Take iron with a source of vitamin C, which improves absorption, and on a relatively empty stomach if you tolerate it. Keep it away from calcium supplements, dairy, coffee, and tea, which reduce absorption, by a couple of hours. Iron also interferes with thyroid medication and some antibiotics, so separate those doses. Recent research suggests every-other-day dosing may absorb as well as daily, with fewer side effects.
Is ferrous bisglycinate better than ferrous sulfate?
For tolerability, generally yes. Ferrous bisglycinate is a chelated form that tends to cause less constipation and stomach upset, which makes people more likely to keep taking it. Ferrous sulfate is cheaper and effective but causes the most GI side effects. Both raise iron levels; the gentler form is often worth it for comfort and consistency, especially if sulfate has bothered you before.
Why is iron dangerous for children?
Accidental iron overdose is one of the leading causes of poisoning deaths in young children, because even adult-dose iron pills can be toxic to a small child. Always keep iron supplements in child-resistant packaging and well out of reach, and treat any suspected ingestion as an emergency by calling poison control or emergency services immediately.
The bottom line
The best iron supplement is a gentle, well-absorbed form at the right dose, taken only when you actually need it.

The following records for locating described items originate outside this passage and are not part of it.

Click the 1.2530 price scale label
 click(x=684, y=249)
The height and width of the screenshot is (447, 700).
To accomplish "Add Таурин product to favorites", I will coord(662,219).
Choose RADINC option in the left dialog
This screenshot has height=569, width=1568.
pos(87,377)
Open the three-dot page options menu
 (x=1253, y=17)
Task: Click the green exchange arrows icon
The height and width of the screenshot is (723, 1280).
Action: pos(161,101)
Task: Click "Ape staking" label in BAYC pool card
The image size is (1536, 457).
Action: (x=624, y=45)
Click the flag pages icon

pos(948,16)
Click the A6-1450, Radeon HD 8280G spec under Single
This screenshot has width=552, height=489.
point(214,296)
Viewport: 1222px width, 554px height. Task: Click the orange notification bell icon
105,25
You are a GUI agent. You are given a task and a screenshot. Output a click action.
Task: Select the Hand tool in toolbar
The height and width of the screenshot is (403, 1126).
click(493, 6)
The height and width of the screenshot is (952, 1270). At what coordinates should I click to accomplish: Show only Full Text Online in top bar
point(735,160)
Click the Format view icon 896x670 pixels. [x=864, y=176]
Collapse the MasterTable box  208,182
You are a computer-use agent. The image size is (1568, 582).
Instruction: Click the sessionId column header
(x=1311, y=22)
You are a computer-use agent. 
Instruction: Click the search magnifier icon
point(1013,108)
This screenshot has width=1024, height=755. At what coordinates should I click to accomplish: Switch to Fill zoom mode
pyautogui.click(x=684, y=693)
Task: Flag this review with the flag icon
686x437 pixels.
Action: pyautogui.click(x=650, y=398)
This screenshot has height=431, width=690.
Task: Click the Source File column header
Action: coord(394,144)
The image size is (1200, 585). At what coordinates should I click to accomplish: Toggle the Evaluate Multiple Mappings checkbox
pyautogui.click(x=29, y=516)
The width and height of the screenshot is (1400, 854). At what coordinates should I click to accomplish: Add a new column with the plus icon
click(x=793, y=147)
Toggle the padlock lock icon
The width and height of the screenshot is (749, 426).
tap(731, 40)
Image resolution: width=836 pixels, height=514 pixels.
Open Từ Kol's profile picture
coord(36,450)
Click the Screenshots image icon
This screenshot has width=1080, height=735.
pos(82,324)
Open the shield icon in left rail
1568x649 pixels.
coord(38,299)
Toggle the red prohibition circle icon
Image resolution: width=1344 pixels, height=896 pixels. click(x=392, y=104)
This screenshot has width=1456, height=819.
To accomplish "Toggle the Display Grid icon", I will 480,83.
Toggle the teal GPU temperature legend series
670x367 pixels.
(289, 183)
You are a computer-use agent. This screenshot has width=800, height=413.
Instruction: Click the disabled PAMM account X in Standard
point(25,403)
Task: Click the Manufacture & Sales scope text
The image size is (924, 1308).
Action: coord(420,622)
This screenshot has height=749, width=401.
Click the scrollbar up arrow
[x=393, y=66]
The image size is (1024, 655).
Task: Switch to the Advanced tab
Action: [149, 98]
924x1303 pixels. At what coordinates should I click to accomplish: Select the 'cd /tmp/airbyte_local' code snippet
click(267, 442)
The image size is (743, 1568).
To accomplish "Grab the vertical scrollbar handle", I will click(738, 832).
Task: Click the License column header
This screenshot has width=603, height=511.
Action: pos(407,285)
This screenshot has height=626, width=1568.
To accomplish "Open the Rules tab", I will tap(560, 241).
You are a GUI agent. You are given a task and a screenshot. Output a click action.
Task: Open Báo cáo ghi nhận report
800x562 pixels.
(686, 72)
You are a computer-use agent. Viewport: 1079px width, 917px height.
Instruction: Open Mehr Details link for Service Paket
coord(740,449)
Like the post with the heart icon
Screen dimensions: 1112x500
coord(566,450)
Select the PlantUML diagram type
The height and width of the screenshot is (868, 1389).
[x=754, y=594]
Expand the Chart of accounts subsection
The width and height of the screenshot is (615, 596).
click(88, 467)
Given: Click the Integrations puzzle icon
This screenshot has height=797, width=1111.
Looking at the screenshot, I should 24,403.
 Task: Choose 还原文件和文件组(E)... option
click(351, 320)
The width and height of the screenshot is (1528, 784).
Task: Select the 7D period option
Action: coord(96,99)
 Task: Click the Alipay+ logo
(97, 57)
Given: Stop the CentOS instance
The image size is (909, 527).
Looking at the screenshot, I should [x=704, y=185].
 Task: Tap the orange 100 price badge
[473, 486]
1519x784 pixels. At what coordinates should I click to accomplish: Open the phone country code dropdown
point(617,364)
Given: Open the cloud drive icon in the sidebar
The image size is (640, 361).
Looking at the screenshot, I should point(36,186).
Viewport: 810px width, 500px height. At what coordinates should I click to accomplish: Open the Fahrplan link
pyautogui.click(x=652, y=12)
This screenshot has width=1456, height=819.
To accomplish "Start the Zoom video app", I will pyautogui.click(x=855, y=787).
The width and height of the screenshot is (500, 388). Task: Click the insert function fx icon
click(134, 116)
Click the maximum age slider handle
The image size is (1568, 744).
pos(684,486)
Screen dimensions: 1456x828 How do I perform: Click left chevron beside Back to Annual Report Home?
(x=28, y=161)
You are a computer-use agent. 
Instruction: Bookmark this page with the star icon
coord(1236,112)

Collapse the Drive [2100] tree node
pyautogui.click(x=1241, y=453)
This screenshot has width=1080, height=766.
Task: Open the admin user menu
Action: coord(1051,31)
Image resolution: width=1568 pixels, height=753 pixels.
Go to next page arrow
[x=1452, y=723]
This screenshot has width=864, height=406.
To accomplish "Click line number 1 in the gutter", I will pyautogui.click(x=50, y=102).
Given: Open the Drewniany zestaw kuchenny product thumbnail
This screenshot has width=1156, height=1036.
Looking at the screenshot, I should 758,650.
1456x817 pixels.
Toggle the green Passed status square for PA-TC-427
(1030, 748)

For most people that is MegaFood Blood Builder, with its studied tolerability and built-in vitamin C. Want the strongest absorption pairing, choose Pure Encapsulations OptiFerin-C; for a certified clean bisglycinate, Thorne; for value, NOW; for whole-food, Garden of Life; for a gut-friendly heme option, Three Arrows; and for an accessible slow-release, Slow Fe. Above all, test your iron first, take it with vitamin C and away from coffee and calcium, keep it from children, and confirm the dose with your doctor.